(Data for locating words and elements)

* BEGIN *

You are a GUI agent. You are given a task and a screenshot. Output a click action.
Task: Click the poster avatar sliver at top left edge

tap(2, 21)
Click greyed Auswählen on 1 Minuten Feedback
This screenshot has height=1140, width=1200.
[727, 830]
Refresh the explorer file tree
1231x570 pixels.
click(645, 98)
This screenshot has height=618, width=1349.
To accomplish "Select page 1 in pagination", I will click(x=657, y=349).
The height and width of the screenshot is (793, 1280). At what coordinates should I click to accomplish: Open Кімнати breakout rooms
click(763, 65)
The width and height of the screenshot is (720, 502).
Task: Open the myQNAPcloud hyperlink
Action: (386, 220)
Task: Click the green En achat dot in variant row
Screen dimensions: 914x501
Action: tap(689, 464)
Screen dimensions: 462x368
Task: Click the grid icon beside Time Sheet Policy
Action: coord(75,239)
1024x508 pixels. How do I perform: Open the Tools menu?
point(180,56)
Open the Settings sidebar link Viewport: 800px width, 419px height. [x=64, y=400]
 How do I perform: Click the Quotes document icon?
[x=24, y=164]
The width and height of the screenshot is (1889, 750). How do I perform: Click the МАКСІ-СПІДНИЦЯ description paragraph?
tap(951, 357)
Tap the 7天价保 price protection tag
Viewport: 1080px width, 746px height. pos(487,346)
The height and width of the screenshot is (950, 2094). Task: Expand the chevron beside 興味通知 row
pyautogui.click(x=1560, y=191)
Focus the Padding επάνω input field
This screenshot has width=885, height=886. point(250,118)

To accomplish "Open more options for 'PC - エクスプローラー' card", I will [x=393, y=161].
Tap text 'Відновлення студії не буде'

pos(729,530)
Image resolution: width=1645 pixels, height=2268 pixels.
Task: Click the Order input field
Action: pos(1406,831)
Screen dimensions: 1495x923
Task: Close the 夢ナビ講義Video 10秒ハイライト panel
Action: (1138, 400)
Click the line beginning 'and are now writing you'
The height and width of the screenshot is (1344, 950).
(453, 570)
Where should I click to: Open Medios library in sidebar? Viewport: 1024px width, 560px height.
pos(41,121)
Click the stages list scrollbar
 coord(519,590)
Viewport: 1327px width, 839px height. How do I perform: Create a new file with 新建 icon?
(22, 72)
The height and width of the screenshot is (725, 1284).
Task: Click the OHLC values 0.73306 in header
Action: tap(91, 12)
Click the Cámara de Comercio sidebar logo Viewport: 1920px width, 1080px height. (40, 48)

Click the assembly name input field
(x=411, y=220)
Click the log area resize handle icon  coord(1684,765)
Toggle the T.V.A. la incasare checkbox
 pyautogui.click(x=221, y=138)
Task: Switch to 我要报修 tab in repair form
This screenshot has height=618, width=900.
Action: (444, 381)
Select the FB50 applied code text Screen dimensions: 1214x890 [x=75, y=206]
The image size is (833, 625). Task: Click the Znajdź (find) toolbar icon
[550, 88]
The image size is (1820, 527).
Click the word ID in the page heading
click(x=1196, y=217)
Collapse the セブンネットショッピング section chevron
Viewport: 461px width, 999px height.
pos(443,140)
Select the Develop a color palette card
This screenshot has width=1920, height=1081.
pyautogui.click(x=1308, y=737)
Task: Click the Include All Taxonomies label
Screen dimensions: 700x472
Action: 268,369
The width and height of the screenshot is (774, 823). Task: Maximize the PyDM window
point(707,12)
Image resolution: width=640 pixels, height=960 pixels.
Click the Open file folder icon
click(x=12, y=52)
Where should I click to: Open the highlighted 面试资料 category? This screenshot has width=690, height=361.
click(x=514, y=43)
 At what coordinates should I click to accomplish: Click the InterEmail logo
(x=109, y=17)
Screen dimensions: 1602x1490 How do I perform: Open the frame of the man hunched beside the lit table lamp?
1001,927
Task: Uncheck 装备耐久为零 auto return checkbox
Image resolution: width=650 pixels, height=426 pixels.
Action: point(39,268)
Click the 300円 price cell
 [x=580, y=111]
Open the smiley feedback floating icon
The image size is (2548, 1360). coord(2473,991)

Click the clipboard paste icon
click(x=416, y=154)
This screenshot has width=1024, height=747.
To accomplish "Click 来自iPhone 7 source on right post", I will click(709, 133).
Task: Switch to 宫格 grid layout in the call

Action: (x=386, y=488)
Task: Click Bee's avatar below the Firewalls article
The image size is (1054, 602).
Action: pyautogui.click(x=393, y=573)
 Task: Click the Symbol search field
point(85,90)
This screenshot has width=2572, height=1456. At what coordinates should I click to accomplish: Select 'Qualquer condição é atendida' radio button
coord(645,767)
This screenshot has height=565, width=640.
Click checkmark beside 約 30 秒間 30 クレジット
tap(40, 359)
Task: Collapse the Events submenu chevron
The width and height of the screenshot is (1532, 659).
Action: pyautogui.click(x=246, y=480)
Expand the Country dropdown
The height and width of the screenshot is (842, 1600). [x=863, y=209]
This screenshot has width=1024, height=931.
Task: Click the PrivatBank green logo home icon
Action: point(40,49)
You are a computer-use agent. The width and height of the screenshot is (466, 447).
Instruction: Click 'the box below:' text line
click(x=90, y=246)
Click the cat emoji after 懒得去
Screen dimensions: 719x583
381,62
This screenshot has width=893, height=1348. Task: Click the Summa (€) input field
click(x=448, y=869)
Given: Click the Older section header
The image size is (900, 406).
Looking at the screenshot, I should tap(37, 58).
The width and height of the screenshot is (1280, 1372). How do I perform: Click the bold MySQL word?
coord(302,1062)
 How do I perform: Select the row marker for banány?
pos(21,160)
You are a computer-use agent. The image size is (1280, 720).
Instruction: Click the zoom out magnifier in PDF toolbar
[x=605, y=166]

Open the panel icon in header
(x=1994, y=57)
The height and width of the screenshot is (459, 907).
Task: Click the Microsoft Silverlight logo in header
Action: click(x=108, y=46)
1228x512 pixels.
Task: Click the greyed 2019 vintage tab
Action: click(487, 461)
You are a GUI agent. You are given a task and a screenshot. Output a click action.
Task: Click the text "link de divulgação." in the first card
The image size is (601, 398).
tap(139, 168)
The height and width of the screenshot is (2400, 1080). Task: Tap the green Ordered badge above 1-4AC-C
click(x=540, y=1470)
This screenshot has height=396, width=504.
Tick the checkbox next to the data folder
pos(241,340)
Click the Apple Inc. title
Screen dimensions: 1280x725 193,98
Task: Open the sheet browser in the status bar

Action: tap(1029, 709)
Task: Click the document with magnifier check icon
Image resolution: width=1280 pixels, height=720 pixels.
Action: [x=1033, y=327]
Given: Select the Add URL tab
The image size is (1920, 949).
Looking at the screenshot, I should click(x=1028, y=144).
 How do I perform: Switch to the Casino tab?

* END *

**WRITTEN REQUEST**
Reproduce the data word for word, starting at its first line and stopping after the line that contains "click(645, 98)".

**ANSWER IN FULL**
You are a GUI agent. You are given a task and a screenshot. Output a click action.
Task: Click the poster avatar sliver at top left edge

tap(2, 21)
Click greyed Auswählen on 1 Minuten Feedback
This screenshot has height=1140, width=1200.
[727, 830]
Refresh the explorer file tree
1231x570 pixels.
click(645, 98)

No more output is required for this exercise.